Additionally, to the extent you are the controller of personal data that is about or relates to me, I seek information on:
The identity and the contact details of your organization, and where applicable, your legal representative in the EEA (if you have one);
The name and contact information of your DPO. I’ll note that at one point, this was listed on your website, and was later removed (https://web.archive.org/web/20200712000343/https://pimeyes.com/en/privacy-policy);
Details on the competent supervisory authority responsible for enforcement against PimEyes (this detail is not included in your most current privacy policy);
The purposes for using my personal data;
The lawful basis you are relying on as it relates to processing my personal data, particularly special categories data under Article 9. I’ll note that barring the initial image I uploaded to scan for results, I have not provided any form of consent (much less explicit consent as is required under Article 9), for you to store, process or otherwise use my personal data, and I have not consented to the use of that personal data by third parties, for any development of machine learning algorithms designed to uniquely identify me, nor for the development of any other tools or other uses. Nor is this information considered “public” for any of those purposes;
Whether my consent is being recorded (Article 6 and 9), and if I choose to revoke my consent, the process you will undertake to ensure my data is no longer being processed by you, or any sub-processors you engage with;
If the basis for processing is legitimate interest (Article 6(1)(f), whether a balancing test has been performed, and any details on that analysis;
The security measures you employ to protect my personal data (e.g., encryption, pseudonymization, etc.), and more details on the ‘proxy’ mentioned in your most recent privacy policy;
Your retention policy, details on what constitutes an ‘unidentified entity’, and the rationale on why you store ‘unidentified entities’ photos’ for two years, as stated by your privacy policy:
“Face images along with the "fingerprint" of face of unregistered Users are stored for 48 hours from the moment the User sends the photo in order to process the search query. Data of unidentified entities is stored for 2 years.

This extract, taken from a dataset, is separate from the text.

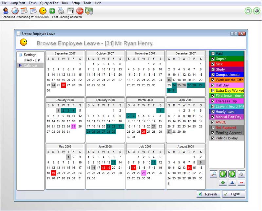Open the clock icon in toolbar

click(x=15, y=11)

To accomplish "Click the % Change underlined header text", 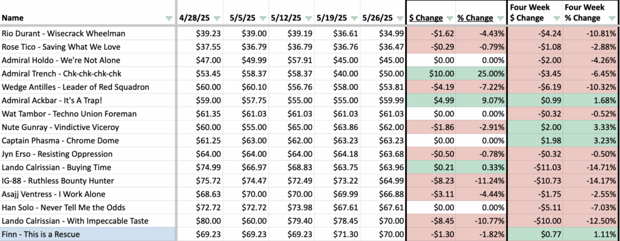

Any criteria describing your rationale for storing data for this length and period;
Whether any automated decision-making, including profiling, as referred to in Article 22(1) and (4) of the GDPR is undertaken on my personal data, as well as meaningful information about the logic involved, and the envisaged consequences of such processing;
Any further processing you do with my personal data (e.g., using fingerprint or image data to further develop your AI models, sharing data with authorities, etc,);
I have attached the image I uploaded to perform the initial search. As you required no additional information to obtain my consent for that search in the first place, you do not need any additional information to ‘verify’ my identity.

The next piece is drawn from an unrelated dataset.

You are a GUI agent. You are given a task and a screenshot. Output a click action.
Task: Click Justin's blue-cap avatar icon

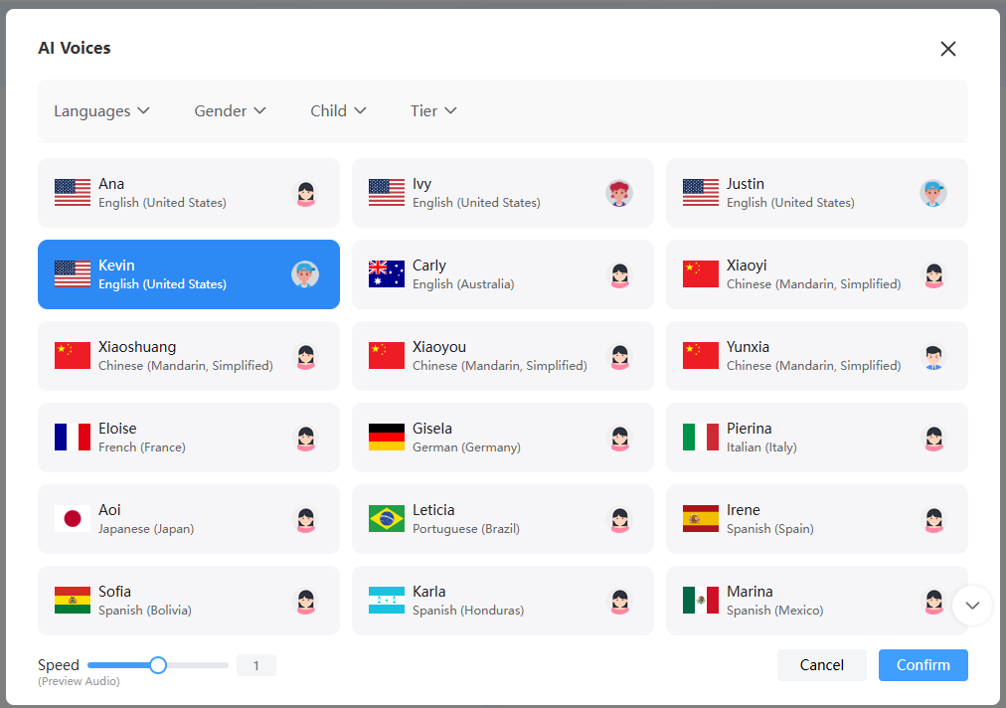tap(932, 193)
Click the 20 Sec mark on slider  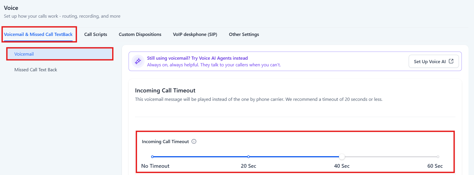(248, 157)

As noted in Article 12 GDPR, “where the controller has reasonable doubts concerning the identity of the natural person making the request … the controller may request the provision of additional information necessary to confirm the identity of the data subject.” However, a controller is not permitted to make requirements for identity a burden that acts as a barrier or undue restriction to the exercise of rights under the GDPR, particularly in cases where identity of the data subject is not really in question.
I point you to the DPC v Groupon International Limited issued by the Irish Data Protection Commission. In Groupon, the DPC confirmed that requests for identity documentation must be necessary and proportionate and grounded in addressing reasonable doubts about the data subject’s identity. Verification data must also be kept for no longer than is necessary. See: Article 12 GDPR, DPC v. Groupon International Limited, DPC Final Decision, 16 December 2020 at: https://www.dataprotection.ie/sites/default/files/uploads/2021-02/16.12.2020_Decision_Complaint_GrouponInternationalLimited.pdf.
I await your response to my data subject access request, and expect that absent voluminous records, I will receive a response with my data within thirty days.